■ YOUR GOAL
How many lines in the records below include "will"? Answer with the number only.

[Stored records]
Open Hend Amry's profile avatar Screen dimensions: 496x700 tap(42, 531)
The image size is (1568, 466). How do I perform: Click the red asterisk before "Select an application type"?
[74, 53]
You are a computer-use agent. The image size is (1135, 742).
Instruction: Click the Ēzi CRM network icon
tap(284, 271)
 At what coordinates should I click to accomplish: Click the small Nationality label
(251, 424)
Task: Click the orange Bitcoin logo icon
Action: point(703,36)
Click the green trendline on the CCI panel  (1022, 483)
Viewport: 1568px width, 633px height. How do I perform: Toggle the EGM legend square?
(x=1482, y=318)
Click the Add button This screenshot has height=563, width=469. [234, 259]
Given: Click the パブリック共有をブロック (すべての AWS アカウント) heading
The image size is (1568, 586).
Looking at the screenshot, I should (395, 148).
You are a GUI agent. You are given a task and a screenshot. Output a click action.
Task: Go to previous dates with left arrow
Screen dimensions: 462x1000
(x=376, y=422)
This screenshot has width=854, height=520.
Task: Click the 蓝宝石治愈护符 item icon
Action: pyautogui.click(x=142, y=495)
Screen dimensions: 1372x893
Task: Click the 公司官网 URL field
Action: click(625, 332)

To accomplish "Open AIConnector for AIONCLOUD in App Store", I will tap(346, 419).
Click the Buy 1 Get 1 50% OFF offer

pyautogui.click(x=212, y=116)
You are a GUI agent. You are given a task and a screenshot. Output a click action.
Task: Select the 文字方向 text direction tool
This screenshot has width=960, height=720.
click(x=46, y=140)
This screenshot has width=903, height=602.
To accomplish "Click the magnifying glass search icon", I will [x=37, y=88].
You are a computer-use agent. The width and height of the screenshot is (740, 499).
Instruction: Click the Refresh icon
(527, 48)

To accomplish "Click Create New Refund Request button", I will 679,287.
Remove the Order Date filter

■ FINISHED EXERCISE
3